» **TO DO**
1 – List the questions the tutor in New Mexico gave in the blog post as the way to approach any character's story.
2 – Write out the blog post's text between "I can announce" and "on the cake.", inclusive.

» **PAGE**
>>

Think you're smart, blackbirds? Not that smart....





I can announce a horticultural triumph. On Tuesday afternoon we lugged the component parts of our new fruit cage down the road to the vegetable garden, flipped through the instruction manual, and went to work. Five hours later it was up, an enclosure measuring 16 feet by 18, and about 7 feet high. If we needed any persuading that this was a Good Thing it came shortly after we'd hung the side netting. A blackbird came swooping in from the garden next door. It was flying low, skimming the top of the hedge and was clearly on a familiar flight-path, its sights set on the red-currants. Watching  it slam on the brakes, lean back and almost stall before climbing rapidly to clear the new structure was deeply satisfying. To see it sitting in the cherry tree next door looking suitably perplexed was the icing on the cake.

It has been an altogether satisfying few days. This time last week I was wondering how on earth I was going to get started on this sci-fi project. The answer, as with so many other projects, was to sit down every morning, start writing, and not to stop until I'd got 1,000 words down. Having kept that up for seven days I am now taking a weekend off. One way or another, I feel a lot more confident that this thing will get written. Writing fiction is, as I've said before, a rare experience for me. I have had to create a cast of characters, bring them to life, and devise a series of situations for them to negotiate. It's tough. I am far, far happier writing histories, or other non-fiction. However, I have picked up a few pieces of valuable advice over the years. One was from my creative writing tutor in New Mexico, way back in the mid-1980s. The Chicano author Rudy Anaya (http://en.wikipedia.org/wiki/Rudolfo_Anaya) once spelled out for me the way to approach any character's story: 'Who is this guy? What's his problem? What's he gonna do about it?' Invaluable advice. I'm pleased to say that I still stay in touch with Rudy, and visit him whenever I get to Albuquerque. He is a lovely man.

The other piece of advice that has helped me came from my time as a writer on the TV soap Emmerdale. I sat through many a story conference, trying to work out ways of sorting out all the problems our characters faced. Okay, so A stops sleeping with B; C gets a job; D learns to treat people with respect - and E, grow up will you! Then it dawned on  me. My job was not to smooth their passage through life. Solve their problems and there would be no story. No, my job was to put roadblocks in their path, to bring down torments on them, to screw up their lives. And so with the current project, wherein our hero is currently dangling from a busted pine-tree, up a mountain in New Mexico, his hang-glider wrapped around him, his body broken and his mind all but destroyed. All I have to do next week is to contrive a way to get him out of there and into the secret laboratory, where the fiendish scientists will implant a micro-chip in his brain and... well, after that I'm not sure. I'll worry about that on Monday.

<<

» **SUPPLIED DATA**
>>

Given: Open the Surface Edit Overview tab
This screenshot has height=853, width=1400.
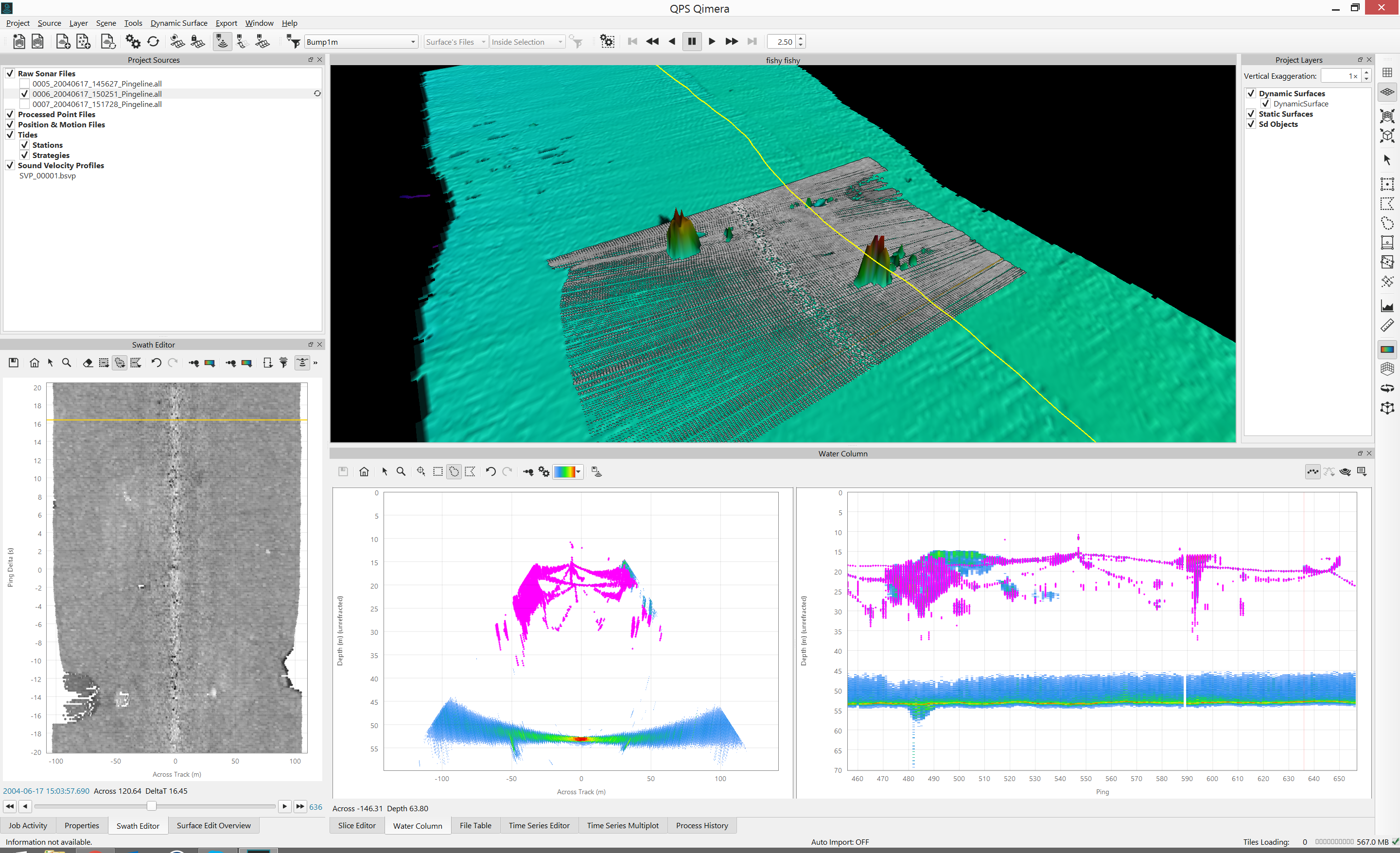Looking at the screenshot, I should (x=213, y=825).
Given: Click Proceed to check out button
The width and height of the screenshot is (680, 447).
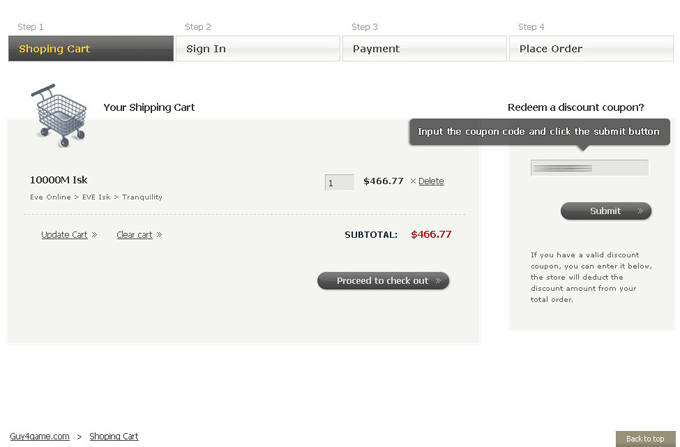Looking at the screenshot, I should click(383, 281).
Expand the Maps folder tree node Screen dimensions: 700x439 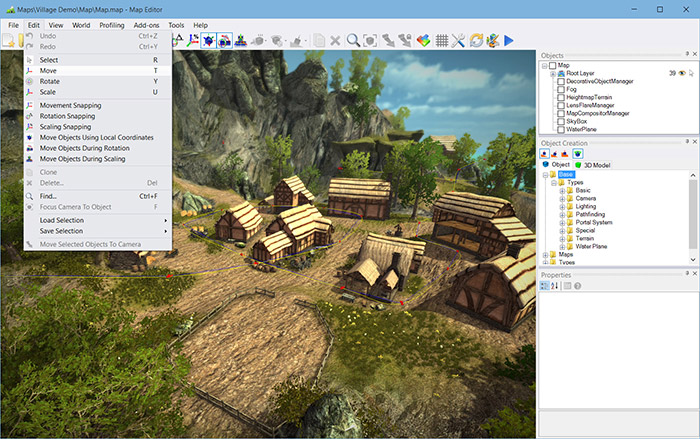tap(545, 255)
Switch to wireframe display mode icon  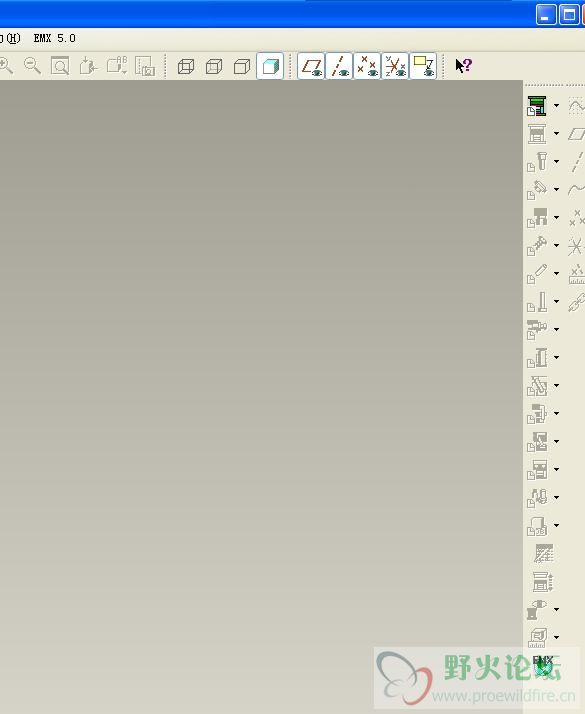tap(186, 66)
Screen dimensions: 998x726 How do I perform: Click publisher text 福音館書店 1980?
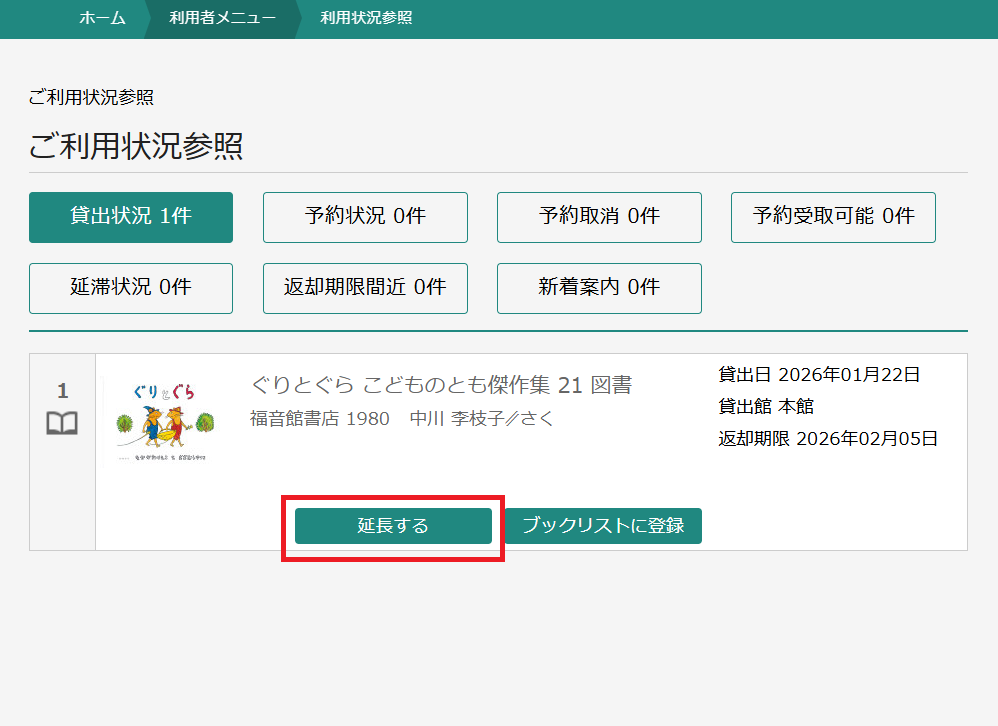319,419
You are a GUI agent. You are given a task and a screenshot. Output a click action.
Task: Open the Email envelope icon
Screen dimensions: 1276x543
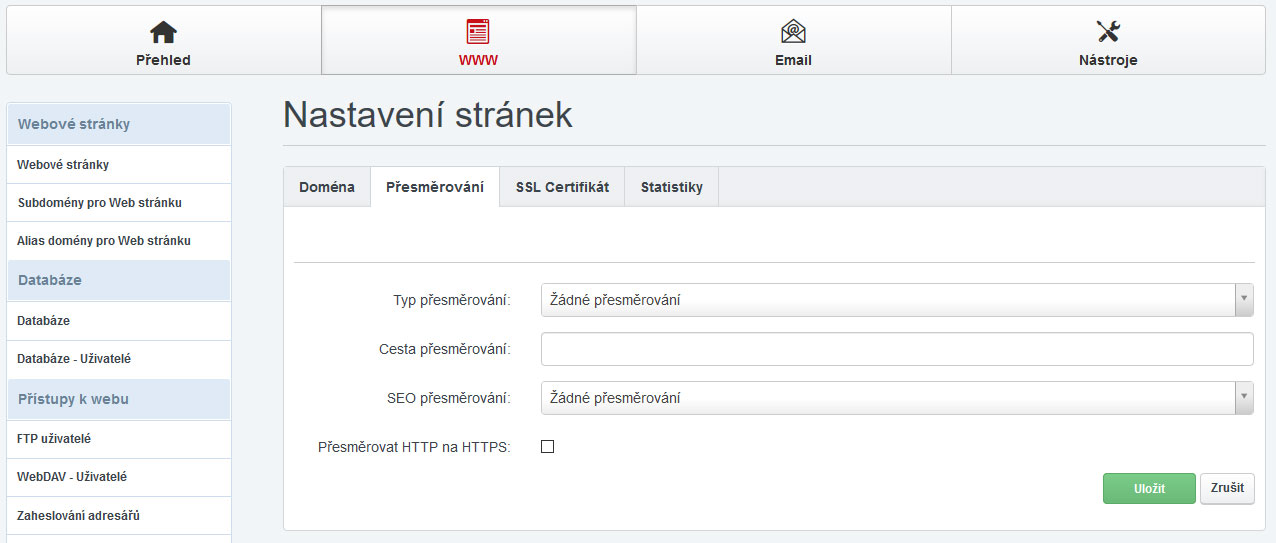click(793, 32)
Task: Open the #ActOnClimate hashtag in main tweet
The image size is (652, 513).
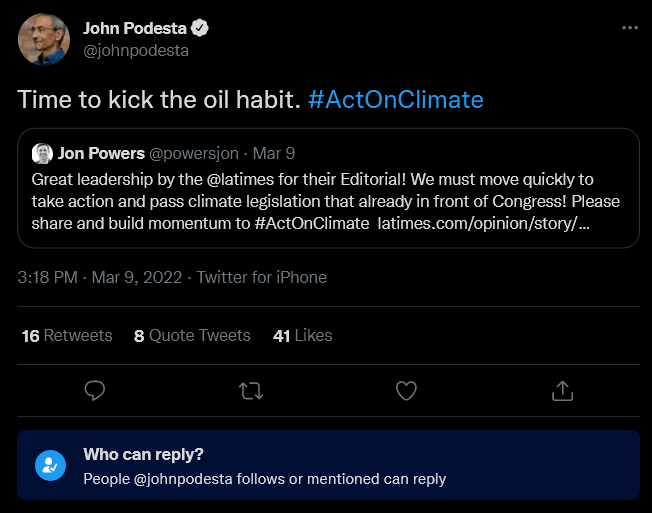Action: pyautogui.click(x=395, y=100)
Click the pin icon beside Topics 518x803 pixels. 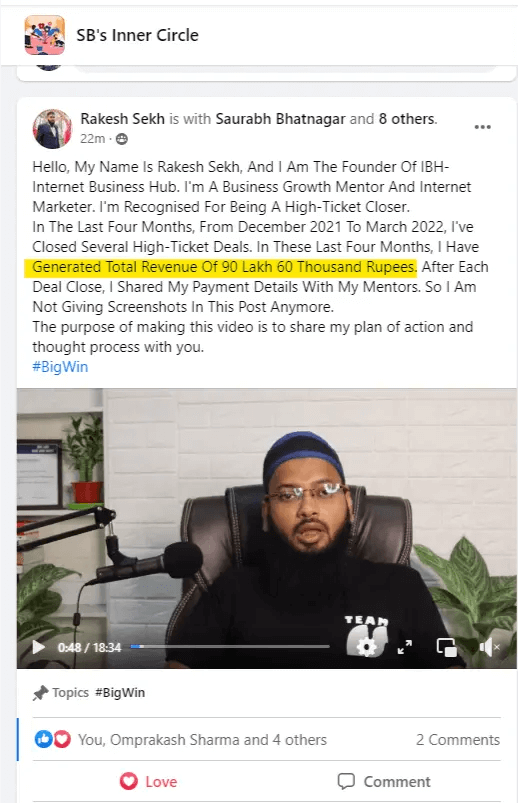40,693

<<

» **RESPONSE LIST**
1 –
- Who is this guy?
- What's his problem?
- What's he gonna do about it?

2 –
I can announce a horticultural triumph. On Tuesday afternoon we lugged the component parts of our new fruit cage down the road to the vegetable garden, flipped through the instruction manual, and went to work. Five hours later it was up, an enclosure measuring 16 feet by 18, and about 7 feet high. If we needed any persuading that this was a Good Thing it came shortly after we'd hung the side netting. A blackbird came swooping in from the garden next door. It was flying low, skimming the top of the hedge and was clearly on a familiar flight-path, its sights set on the red-currants. Watching  it slam on the brakes, lean back and almost stall before climbing rapidly to clear the new structure was deeply satisfying. To see it sitting in the cherry tree next door looking suitably perplexed was the icing on the cake.